So, really, a lot of the infrastructure we've done on the on our platform has just been extending each of those little platform pieces so that they have awareness to how to link over to, a rendering of a notebook and how to, like, link that rendered notebook back into the system. So the new infrastructure we've had to deploy is really around keeping a, the ability to deploy dedicated and ad hoc Jupyter Servers so that we can have servers up that are live and iterative. And then also we've put up, through another interactive open source tool, We use, Commuter, which is a good read only interface for notebooks. And we have a bunch of, a bunch of our assets all live in s 3 and are served through the the commuter interface and kind of like what happened type mode. You can go look at any notebook without accidentally editing or or manipulating the source of truth. I'm trying to think what other, infrastructure we really had to bring up. And then, oh, the other infrastructure we had to do is actually more on the library side, in sense of, like, we wanna support multiple types of kernels.
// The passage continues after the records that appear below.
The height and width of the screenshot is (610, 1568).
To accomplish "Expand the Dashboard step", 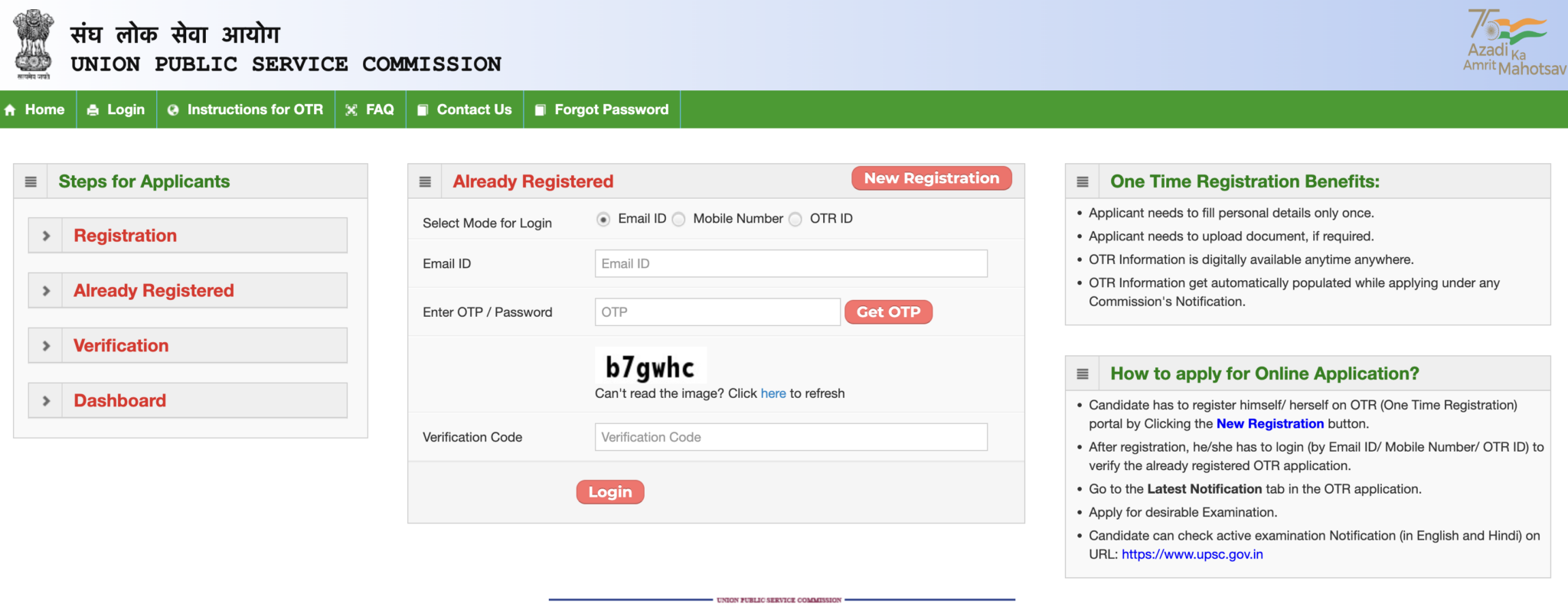I will 46,401.
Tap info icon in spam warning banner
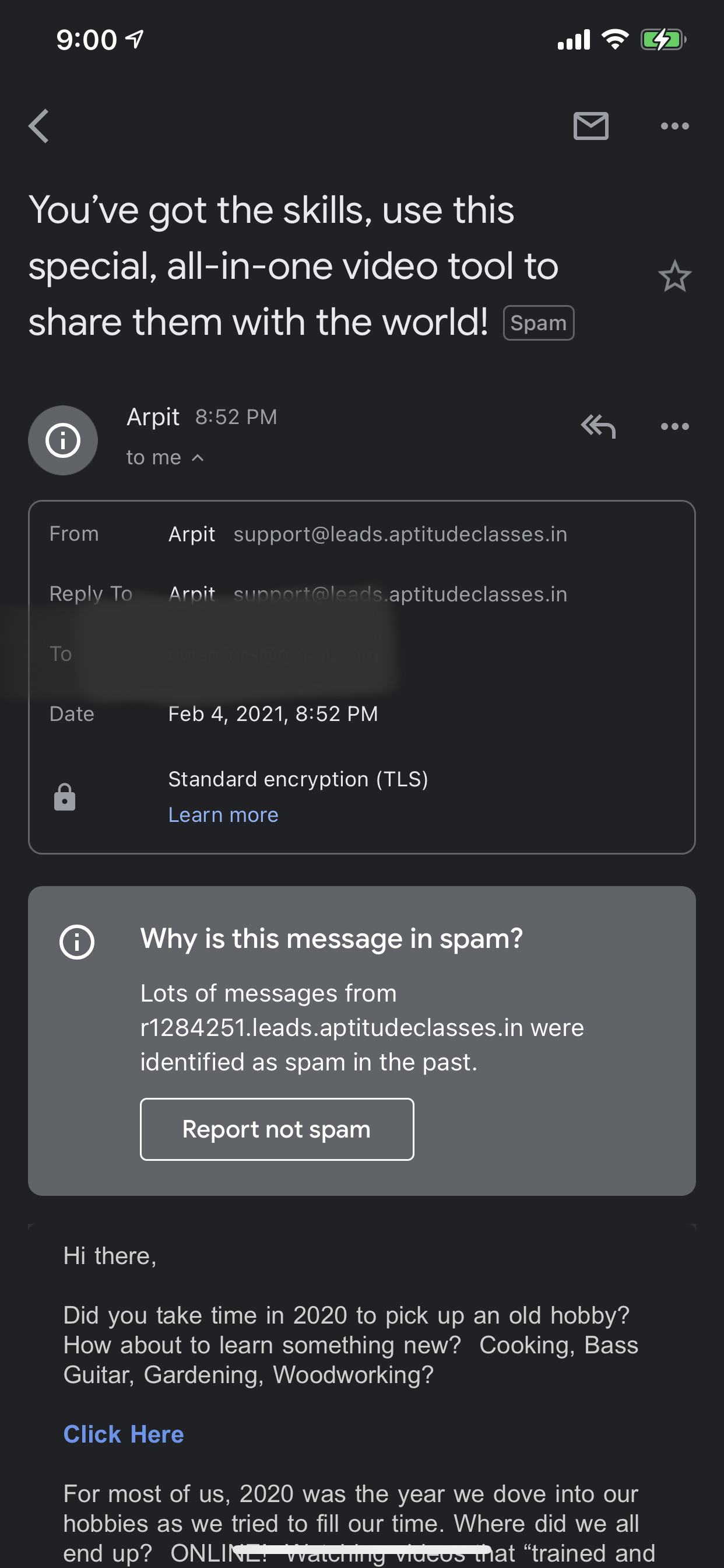Image resolution: width=724 pixels, height=1568 pixels. [x=77, y=942]
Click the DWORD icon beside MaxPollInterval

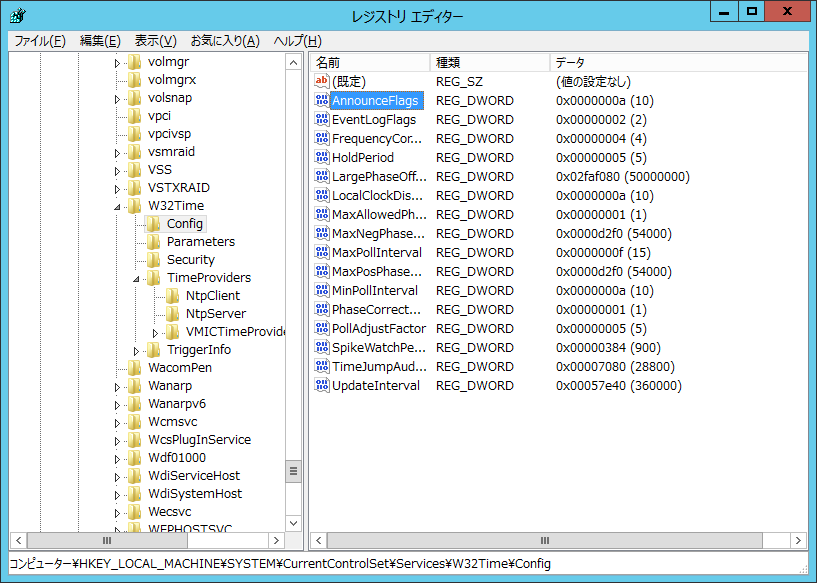(321, 253)
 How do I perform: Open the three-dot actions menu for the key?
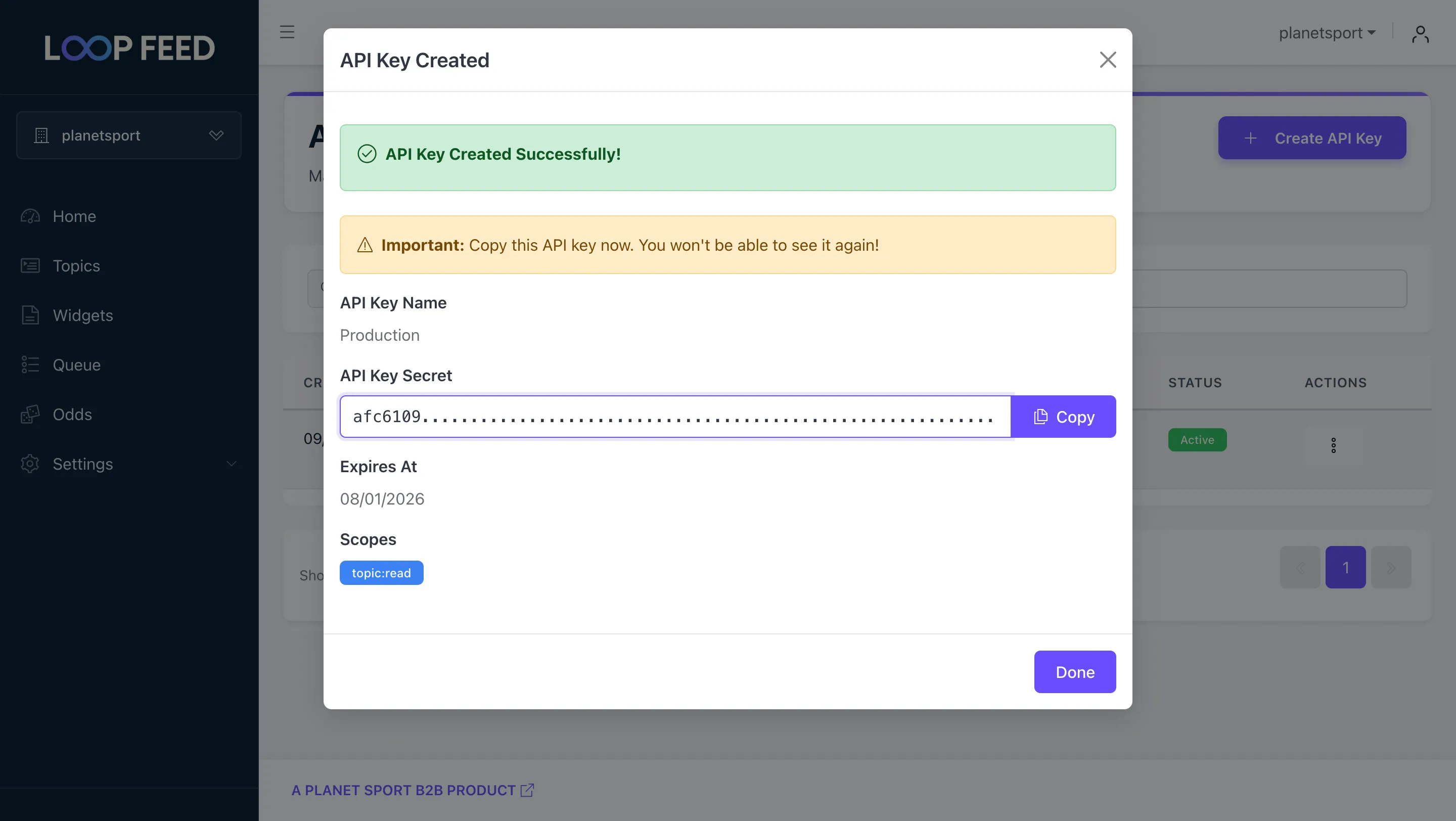coord(1334,445)
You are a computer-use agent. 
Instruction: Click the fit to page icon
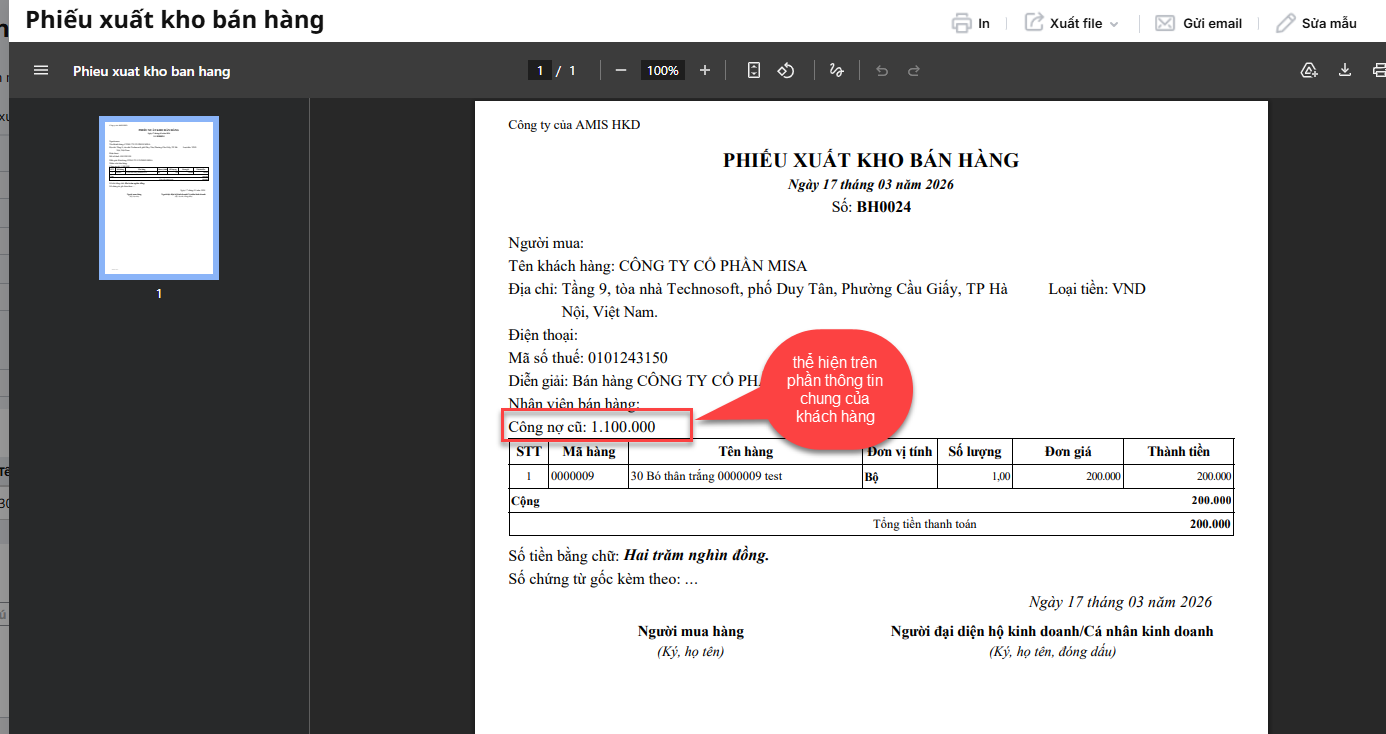click(x=754, y=71)
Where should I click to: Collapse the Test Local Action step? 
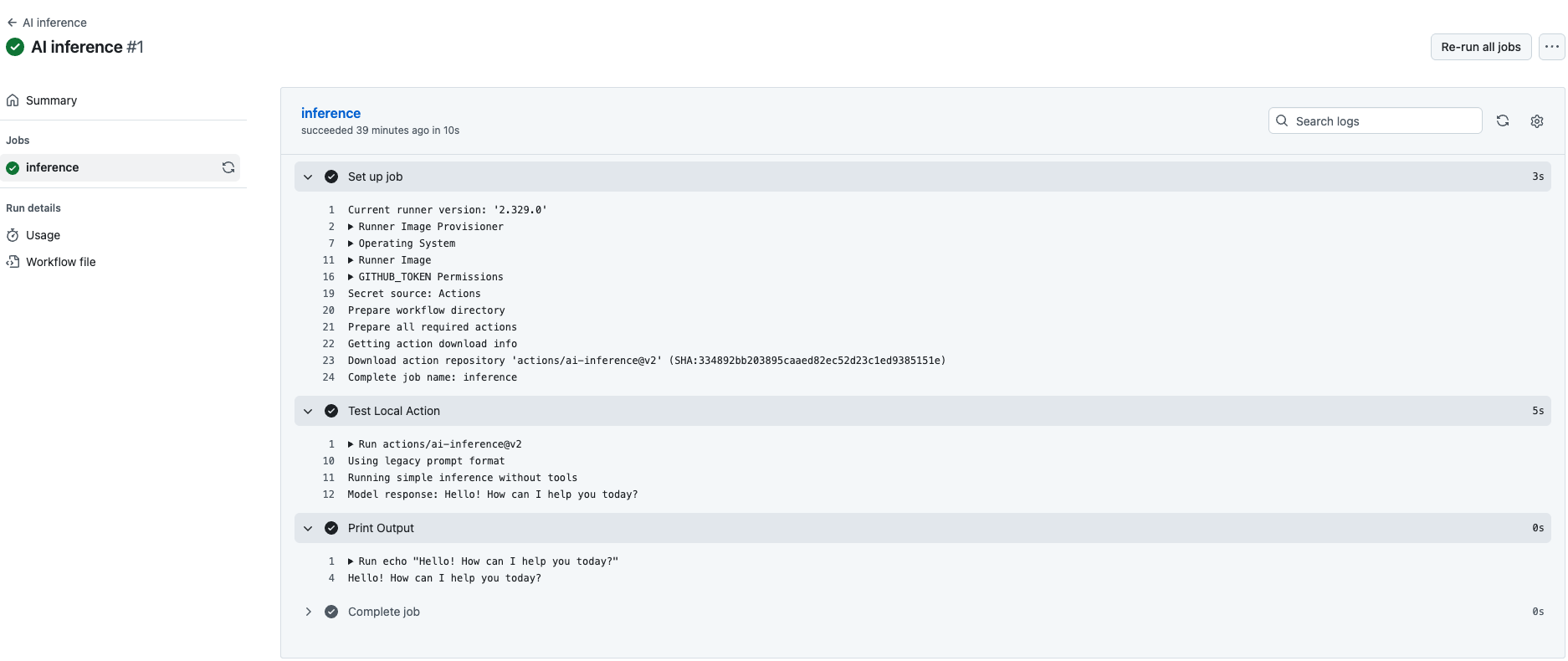point(308,411)
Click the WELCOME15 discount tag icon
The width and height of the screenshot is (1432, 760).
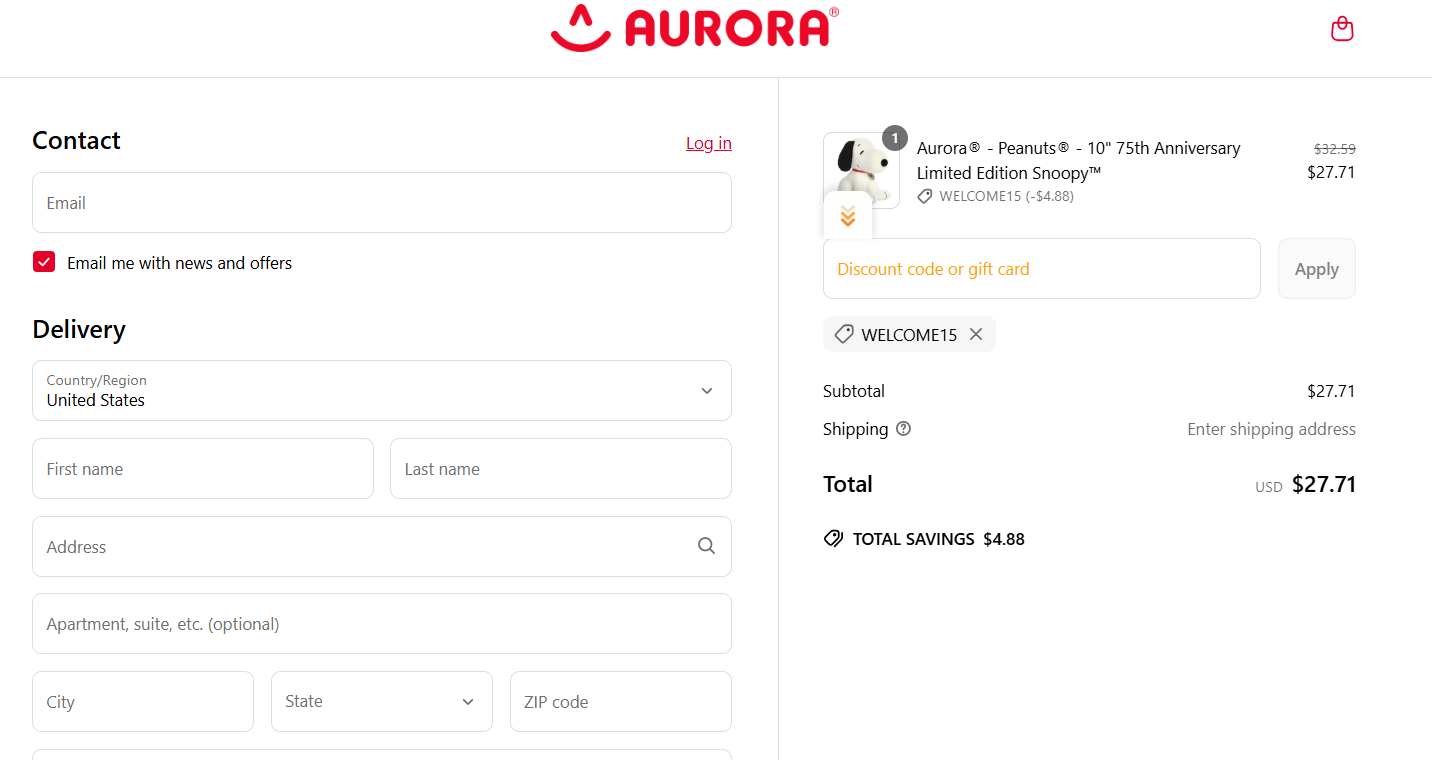pyautogui.click(x=924, y=196)
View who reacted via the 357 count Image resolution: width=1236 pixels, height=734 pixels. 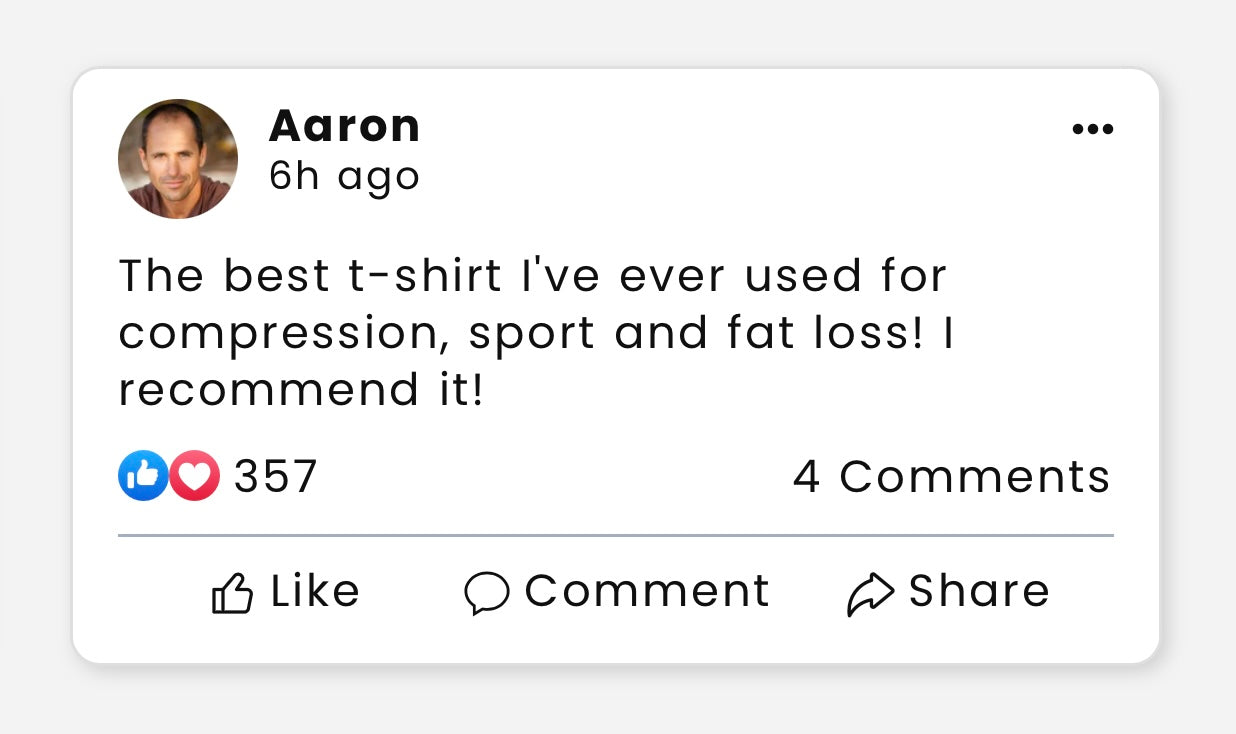tap(275, 477)
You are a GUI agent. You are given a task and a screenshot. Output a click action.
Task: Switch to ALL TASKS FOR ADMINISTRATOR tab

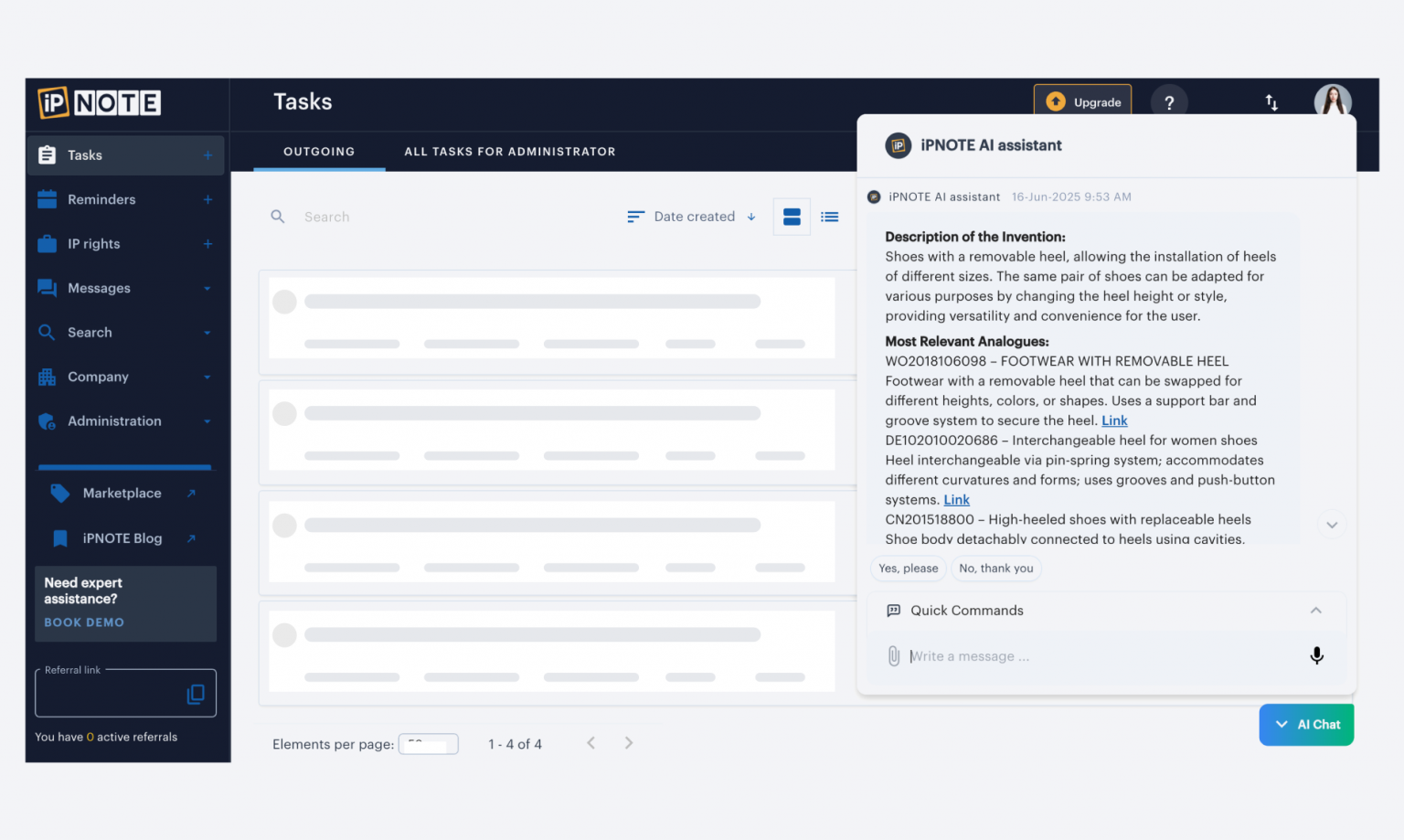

So, we've done we've been contributing more and more in the Scala space. We're trying to get the community to unite around some Scala kernel improvements and and make that world better. But most of our stuff is running on Python or r that's going to the notebook path. And there, the the kernels are pretty well defined already, though we have some extensions for, like, connecting to specific platform capabilities. In those cases, those were the types of things we had to actually focus on building, and the the rest of the diagram kinda fits. It's like any other tool you would use. You know, we're using s 3 as our store for a lot of things. A lot of our other tools already understand the data that's there and how it's represented. So at the end of the day, the infrastructure we had to add was less than sort of the abstraction concept that we're communicating and and expressing the users.
[00:14:33] Unknown:
And you said that when you first started at Netflix, there was already some discussion and motivation for going down this path of focusing a lot of your use cases and workflows around Jupyter Notebooks. So I'm wondering what was the driving force behind that effort? Was there a particular team that had a specific pain that they were trying to address? And once you did have some momentum behind the implementation, was there any difficulty in getting other teams to buy into this new technical platform?
[00:15:07] Unknown:
Yeah. That's a a really good question. When I joined the so the big data platform team had sort of bought into this there's this great memo that went around that, we had. It was labeled notebooks everywhere, and it it sort of asked the question of why not use a notebook for doing some of the work we're doing. And some of the answers there are, like, well, maybe the editor isn't as nice as my local editor. That's something you could solve or or improve, or it's usually very minor things like linting additions to your interface. Or there might be something like, hey. It's it's hard to test a notebook. And at the time, that that was pretty true, and I think the story has gotten better there. But in general, like, the end the day, it's like we have a lot of machine learning work that's done here, and a lot of the iterative development is in notebooks already. So it was looking at what what will be a shared interface that different teams could all use that they can all agree upon was was a reasonable document to to look at and interact with. And we were looking a lot. The big motivating factor was actually looking forward to how what are the employees going to look like in 2 or 3 years, and what's the distribution? The distribution is not going to be what we have today or had last year, which is more focused on the data engineering side. Netflix has hired a lot more analysts and and kinda content focused oriented developers or people. And there, the technical skill set's different and the the expectation with interfaces is different. And we wanted to emphasize a contract format that was much more shareable and but still familiar to to players that are already in the space that Netflix occupies. So, you you know, stepping back from, like, what motivated this, it motivated that the tools and the way we show how things are run and what was happening were completely alien to a lot of our new, like, fastest growing teams. And once you
[00:16:57] Unknown:
had that unification of the Jupyter Notebook as a common means of different teams being able to build and execute their different projects, Did you find that there was the opportunity for consolidating or sharing a lot of existing work between those different roles?
[00:17:17] Unknown:
Actually, I think this kinda leads into the part I didn't answer in the last part, which was was there any kind of resistance to adopting notebooks? And I think this plays into how well has it been adopted. And I think we're still actually decently early on that story at Netflix in the sense that we have infrastructure that's now making this usable and everyone, but I wouldn't say the majority of people on their everyday development, like, go to a notebook. But I would say that now a large percentage of users are familiar with notebooks as the way to understand what happened in the platform or at least are becoming familiar. And I think there, the initial resistance was that not to the idea of the notebook, it was to the idea of how you develop with a notebook or iterate on notebooks.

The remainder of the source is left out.